- Brano di lettura
= = = =

Un gruppo di neurologi dell’Università di Burgos (Spagna) ha pubblicato una ricerca sui più comuni sintomi di disagio
Un gruppo di neurologi spagnoli dell’Università di Burgos, sulla rivista scientifica americana Pediatric Neurology, ha pubblicato i risultati di una ricerca sui tic nervosi dei bambini. Ecco lo scopo dello studio, secondo la spiegazione della stessa coordinatrice del gruppo, la dottoressa Esther Cubo, neurologa dell’ospedale Yague di Burgos: “Volevamo capire quando i tic cominciano ad apparire come segni evidenti della personalità individuale. Finora si pensava che queste manifestazioni nervose – lo schiarimento della voce anche se non si ha il mal di gola, lo strizzamento degli occhi come per fissare qualcosa che però non c’è, il tocco frequente del naso, il piegamento della testa da un lato, come faceva il meteorologo Giuliacci su canale 5, ndr. – fossero una caratteristica dell’età adulta e che nei bambini, invece, fossero un’evenienza molto rara. Purtroppo il nostro studio ha dimostrato che ne soffre addirittura quasi un bambino su cinque, come strumento per scaricare la tensione emotiva che colpisce anche a quell’età”.

= = = =

- Materiale fornito
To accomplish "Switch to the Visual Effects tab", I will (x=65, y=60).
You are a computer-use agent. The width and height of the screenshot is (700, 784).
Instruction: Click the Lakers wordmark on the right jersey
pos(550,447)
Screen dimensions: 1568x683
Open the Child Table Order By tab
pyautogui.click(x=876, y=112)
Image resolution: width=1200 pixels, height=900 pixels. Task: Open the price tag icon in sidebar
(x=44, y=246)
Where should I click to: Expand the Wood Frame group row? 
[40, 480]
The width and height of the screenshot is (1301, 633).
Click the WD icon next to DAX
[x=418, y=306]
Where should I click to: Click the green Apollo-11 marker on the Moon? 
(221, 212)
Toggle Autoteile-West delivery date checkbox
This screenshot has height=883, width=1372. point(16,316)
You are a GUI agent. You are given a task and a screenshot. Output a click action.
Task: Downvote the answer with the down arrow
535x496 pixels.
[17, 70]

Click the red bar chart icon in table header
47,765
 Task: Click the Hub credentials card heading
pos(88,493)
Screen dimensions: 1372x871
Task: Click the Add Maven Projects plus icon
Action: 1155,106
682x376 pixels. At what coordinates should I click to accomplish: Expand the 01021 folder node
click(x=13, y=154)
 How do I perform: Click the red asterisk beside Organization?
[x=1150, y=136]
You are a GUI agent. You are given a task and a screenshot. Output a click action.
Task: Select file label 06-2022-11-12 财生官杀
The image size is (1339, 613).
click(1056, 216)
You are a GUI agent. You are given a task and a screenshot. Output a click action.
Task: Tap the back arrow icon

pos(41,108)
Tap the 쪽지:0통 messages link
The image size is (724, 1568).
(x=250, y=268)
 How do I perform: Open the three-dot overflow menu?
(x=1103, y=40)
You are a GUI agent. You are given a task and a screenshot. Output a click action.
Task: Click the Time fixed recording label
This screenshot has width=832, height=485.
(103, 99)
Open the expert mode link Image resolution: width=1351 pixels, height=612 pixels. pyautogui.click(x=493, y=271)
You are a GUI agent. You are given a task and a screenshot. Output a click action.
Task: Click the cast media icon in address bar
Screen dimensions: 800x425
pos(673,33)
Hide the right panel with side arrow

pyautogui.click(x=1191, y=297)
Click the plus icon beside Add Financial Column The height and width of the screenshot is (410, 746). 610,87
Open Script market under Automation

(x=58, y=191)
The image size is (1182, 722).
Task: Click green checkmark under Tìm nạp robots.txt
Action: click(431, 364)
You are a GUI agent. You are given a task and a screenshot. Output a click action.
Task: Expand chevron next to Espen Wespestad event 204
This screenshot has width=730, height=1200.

= = = =

- Applica quanto letto
1. Rispondi alle seguenti domande sul testo sui tic nervosi dei bambini.
(a) Su quale rivista scientifica è stata pubblicata la ricerca?
(b) In quale ospedale lavora la dottoressa Esther Cubo?
(c) Quanti bambini soffrono di tic secondo lo studio?
2. Prosegui il testo sui tic nervosi dei bambini dopo l'ultima frase riportata.

- Risposte per compito
1.
(a) Sulla rivista scientifica americana Pediatric Neurology.
(b) All'ospedale Yague di Burgos.
(c) Quasi un bambino su cinque.

2.
Come lo hanno accertato i neurologi spagnoli? Sono andati nelle scuole elementari e medie (bambini dai sei ai quattordici anni) ed hanno analizzato il comportamento di milleduecento di essi con lo scopo preciso di vedere quanti di essi soffrissero di tic e in quali momenti ed occasioni della giornata esplodessero più frequentemente. Dopo questa prima fase, si sono intrattenuti a colloquio con ciascuno di loro per capire la loro personalità e quali cause potevano esserci sotto. I risultati sono stati che soffrono di tic nervosi più i maschietti che le femminucce (19% contro il 12%) e che in genere si manifestano con piccoli movimenti del corpo, come il pugno stretto, il roteare degli occhi, l’imitazione del ronzio degli insetti, l’inspirazione dell’aria con vigore. Inoltre, che tutti questi tic scompaiono nelle occasioni di svago. Allora, i neurologi hanno capito che anche nei bambini la paura dell’interrogazione o di una prova che loro temono di non riuscire a superare o anche un’altra causa per loro difficile può generare reazioni di questo tipo.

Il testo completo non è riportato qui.